Records from a data collection:
------------------------------
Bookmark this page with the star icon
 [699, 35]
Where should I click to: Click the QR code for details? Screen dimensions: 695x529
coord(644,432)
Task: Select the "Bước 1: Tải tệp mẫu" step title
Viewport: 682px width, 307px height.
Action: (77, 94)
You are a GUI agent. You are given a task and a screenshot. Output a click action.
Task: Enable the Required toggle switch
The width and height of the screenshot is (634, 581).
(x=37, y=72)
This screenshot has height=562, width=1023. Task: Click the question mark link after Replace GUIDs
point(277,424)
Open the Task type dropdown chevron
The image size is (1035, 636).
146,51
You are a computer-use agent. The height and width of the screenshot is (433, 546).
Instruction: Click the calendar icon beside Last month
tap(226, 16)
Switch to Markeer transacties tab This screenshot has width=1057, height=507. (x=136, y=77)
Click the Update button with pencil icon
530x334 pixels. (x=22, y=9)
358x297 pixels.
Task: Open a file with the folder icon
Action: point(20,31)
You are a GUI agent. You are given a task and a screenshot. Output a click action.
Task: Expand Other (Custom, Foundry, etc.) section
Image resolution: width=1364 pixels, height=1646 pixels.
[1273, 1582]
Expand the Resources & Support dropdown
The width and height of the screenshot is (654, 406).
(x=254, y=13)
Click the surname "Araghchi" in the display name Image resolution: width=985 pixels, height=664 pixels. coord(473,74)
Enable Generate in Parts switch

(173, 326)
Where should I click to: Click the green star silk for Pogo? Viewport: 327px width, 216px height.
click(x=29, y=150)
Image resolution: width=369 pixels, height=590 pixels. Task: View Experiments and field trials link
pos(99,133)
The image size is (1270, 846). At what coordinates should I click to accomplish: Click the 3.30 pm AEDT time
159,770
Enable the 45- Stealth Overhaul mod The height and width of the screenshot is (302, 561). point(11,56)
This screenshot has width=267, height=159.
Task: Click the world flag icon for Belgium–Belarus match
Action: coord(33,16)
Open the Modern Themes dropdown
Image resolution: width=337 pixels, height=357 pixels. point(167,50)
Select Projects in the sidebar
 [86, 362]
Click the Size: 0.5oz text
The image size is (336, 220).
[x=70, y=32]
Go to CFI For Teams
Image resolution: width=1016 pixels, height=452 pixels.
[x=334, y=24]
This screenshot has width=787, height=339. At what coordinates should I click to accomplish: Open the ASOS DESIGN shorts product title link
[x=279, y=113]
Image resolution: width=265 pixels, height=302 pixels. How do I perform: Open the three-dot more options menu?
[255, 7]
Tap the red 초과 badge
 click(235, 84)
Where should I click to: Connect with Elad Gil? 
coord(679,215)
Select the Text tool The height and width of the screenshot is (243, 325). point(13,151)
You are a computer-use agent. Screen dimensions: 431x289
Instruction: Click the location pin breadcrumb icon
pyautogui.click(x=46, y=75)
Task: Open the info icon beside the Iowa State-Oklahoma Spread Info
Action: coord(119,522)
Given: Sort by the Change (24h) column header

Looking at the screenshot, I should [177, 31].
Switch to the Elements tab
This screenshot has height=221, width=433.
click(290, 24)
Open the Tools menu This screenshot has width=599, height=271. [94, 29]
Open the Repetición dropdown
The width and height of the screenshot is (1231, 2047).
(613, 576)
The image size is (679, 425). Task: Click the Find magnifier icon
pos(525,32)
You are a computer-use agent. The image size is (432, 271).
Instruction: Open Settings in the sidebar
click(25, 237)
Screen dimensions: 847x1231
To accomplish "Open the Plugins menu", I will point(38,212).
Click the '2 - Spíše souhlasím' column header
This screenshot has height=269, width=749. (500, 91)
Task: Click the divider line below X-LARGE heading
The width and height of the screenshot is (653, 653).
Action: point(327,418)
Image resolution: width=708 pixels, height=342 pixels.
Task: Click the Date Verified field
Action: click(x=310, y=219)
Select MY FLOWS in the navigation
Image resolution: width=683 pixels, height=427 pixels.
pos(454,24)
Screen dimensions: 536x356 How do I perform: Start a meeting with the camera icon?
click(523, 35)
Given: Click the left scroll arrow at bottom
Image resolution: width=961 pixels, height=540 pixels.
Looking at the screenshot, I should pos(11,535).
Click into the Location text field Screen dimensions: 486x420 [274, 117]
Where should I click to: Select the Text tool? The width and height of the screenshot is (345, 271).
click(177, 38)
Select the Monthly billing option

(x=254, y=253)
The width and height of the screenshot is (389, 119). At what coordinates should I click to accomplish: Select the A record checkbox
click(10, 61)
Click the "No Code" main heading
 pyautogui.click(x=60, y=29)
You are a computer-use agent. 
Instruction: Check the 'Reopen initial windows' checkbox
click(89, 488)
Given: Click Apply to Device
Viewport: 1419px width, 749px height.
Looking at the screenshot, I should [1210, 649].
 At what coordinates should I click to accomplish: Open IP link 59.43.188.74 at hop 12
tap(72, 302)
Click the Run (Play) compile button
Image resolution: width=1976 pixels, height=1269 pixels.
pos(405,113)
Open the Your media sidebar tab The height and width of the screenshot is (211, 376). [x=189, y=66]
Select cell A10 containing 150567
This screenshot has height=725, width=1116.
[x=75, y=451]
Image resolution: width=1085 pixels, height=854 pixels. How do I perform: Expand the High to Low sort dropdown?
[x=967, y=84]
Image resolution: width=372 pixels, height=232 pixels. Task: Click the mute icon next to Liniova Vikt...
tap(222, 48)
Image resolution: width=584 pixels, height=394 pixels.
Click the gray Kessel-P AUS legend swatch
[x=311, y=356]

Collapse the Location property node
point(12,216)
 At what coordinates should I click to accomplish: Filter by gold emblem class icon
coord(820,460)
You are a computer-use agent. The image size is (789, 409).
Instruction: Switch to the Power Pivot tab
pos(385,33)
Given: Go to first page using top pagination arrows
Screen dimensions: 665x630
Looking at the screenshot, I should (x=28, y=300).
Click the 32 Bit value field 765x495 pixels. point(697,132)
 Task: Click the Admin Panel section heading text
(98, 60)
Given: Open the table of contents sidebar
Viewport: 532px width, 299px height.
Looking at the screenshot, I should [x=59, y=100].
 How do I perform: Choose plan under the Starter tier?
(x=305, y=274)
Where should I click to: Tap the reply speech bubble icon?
------------------------------
Directions: The reply should consist solely of the lines above from the one that has "Click the Update button with pencil icon" through the one that has "Task: Expand Other", reproduced exactly.

Task response:
Click the Update button with pencil icon
530x334 pixels. (x=22, y=9)
358x297 pixels.
Task: Open a file with the folder icon
Action: point(20,31)
You are a GUI agent. You are given a task and a screenshot. Output a click action.
Task: Expand Other (Custom, Foundry, etc.) section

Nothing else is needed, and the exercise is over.